La Armada de Ecuador descubrió un compartimiento clandestino con un arsenal de guerra escondido bajo una estructura de cemento en la Penitenciaría del Litoral, en Guayaquil. El hallazgo incluyó más de 80 granadas, 12.000 municiones, fusiles, pistolas y hasta lanzagranadas artesanales, en uno de los decomisos más grandes registrados dentro de un centro penitenciario de la región.

El operativo fue ejecutado por el Grupo de Tarea 100.71 Control Guayaquil, en el marco de las tareas permanentes de control de armamento que las Fuerzas Armadas realizan dentro de los penales ecuatorianos. Según informó la institución, el estado de conservación del material sugiere que habría permanecido oculto durante un tiempo prolongado antes de ser detectado.

Un arsenal de proporciones alarmantes

Entre lo incautado se contabilizaron cuatro pistolas, ocho fusiles, 19 alimentadoras, una escopeta y dos lanzagranadas de fabricación artesanal, además de las más de 80 granadas y 12.000 municiones de distintos calibres. La magnitud del decomiso vuelve a exponer el nivel de infiltración de estructuras criminales dentro del sistema penitenciario ecuatoriano, un problema que se arrastra desde hace años y que ha derivado en motines, masacres carcelarias y una violencia que trasciende los muros de las prisiones.

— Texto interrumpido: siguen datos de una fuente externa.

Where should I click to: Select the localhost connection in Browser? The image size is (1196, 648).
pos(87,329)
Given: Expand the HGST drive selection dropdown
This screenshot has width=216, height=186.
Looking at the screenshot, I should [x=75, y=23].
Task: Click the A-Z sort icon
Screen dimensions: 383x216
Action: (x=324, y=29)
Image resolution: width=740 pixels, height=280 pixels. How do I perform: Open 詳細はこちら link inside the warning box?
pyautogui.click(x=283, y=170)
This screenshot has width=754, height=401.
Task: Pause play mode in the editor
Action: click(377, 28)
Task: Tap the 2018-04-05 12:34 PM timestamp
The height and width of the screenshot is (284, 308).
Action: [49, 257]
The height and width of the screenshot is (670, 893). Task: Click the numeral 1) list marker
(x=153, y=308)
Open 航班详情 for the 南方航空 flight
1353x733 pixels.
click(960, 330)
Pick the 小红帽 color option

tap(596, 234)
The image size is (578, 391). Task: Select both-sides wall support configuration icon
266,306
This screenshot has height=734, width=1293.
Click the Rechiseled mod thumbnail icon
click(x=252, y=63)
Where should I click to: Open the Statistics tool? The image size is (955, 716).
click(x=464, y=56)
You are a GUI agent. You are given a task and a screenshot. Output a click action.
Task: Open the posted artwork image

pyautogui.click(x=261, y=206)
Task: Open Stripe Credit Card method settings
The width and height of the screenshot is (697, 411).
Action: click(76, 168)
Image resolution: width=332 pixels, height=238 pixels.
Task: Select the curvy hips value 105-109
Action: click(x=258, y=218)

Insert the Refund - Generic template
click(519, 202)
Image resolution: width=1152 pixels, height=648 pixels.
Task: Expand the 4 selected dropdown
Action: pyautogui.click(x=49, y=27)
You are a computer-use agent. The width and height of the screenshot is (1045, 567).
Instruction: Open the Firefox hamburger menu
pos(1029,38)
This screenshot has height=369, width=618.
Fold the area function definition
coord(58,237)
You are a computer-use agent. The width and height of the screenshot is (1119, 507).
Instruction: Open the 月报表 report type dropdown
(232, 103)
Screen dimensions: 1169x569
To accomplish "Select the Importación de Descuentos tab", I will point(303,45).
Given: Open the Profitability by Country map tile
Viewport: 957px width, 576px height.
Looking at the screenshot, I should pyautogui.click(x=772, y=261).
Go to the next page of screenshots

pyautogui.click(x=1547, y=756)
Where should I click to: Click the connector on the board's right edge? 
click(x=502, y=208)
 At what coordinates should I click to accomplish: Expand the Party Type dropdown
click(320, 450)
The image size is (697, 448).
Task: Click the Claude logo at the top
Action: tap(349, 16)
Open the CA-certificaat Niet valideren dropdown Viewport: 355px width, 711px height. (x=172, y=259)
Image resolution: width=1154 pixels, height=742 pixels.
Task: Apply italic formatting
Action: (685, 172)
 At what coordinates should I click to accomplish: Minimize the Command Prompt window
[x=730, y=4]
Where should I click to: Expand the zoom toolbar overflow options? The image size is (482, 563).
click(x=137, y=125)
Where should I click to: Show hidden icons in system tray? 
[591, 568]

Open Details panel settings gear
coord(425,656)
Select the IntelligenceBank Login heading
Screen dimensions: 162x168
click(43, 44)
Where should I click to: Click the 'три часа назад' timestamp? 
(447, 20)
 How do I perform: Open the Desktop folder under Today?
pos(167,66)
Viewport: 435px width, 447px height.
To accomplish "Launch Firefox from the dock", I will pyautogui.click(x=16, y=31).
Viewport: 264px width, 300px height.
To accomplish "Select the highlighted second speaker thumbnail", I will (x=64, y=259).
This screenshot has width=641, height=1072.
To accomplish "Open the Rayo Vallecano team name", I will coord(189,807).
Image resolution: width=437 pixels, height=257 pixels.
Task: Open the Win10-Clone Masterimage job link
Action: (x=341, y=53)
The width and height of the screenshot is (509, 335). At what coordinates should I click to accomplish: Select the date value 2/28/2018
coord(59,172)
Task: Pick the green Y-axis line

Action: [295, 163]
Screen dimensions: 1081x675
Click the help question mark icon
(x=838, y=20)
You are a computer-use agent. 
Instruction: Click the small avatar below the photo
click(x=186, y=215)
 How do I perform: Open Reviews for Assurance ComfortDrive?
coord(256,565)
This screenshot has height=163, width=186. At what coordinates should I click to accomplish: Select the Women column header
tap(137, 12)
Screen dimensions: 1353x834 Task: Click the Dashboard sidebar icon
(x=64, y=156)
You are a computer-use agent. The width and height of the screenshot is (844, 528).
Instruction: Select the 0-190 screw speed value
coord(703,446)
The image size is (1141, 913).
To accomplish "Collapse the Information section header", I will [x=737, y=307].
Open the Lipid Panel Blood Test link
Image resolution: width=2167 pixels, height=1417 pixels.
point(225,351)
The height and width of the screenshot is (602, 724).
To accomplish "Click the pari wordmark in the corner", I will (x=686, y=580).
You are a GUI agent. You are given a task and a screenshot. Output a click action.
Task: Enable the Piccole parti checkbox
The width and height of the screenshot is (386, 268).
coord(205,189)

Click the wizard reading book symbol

Todo el material fue puesto a disposición de las autoridades competentes para que se realicen las pericias e investigaciones correspondientes, con el objetivo de determinar el origen del armamento y a qué organización o grupo delictivo pertenecía.

Compromiso oficial con la seguridad en los penales

Desde la Armada remarcaron que este tipo de operativos forma parte de una estrategia permanente para “fortalecer la seguridad, el control y el orden en los centros de privación de libertad”, buscando prevenir actividades ilícitas y garantizar la seguridad del Estado. El ministro de Defensa, Gian Carlos Loffredo, calificó el hallazgo como una acción clave dentro de la política de mano dura que el gobierno ecuatoriano viene aplicando frente al crimen organizado carcelario.

El caso de la Penitenciaría del Litoral no es aislado: en los últimos años, distintos organismos de seguridad de Ecuador han reportado hallazgos similares en penales del país, reflejo de una guerra silenciosa entre el Estado y las bandas que operan desde adentro de las cárceles. La pregunta que queda abierta es cómo un arsenal de esa magnitud pudo ingresar y permanecer oculto sin ser detectado durante tanto tiempo, lo que abre interrogantes sobre posibles complicidades internas.

Mientras la investigación avanza, el operativo se suma a una serie de acciones militares y policiales que buscan recuperar el control efectivo de los centros penitenciarios ecuatorianos, escenario que en los últimos años se convirtió en uno de los puntos más críticos de la seguridad regional. La comparación con la situación de otros países de la región, donde el control estatal dentro de las cárceles también es motivo de debate constante, pone en perspectiva la magnitud del desafío que enfrentan los gobiernos de la zona para desarticular estas redes desde adentro.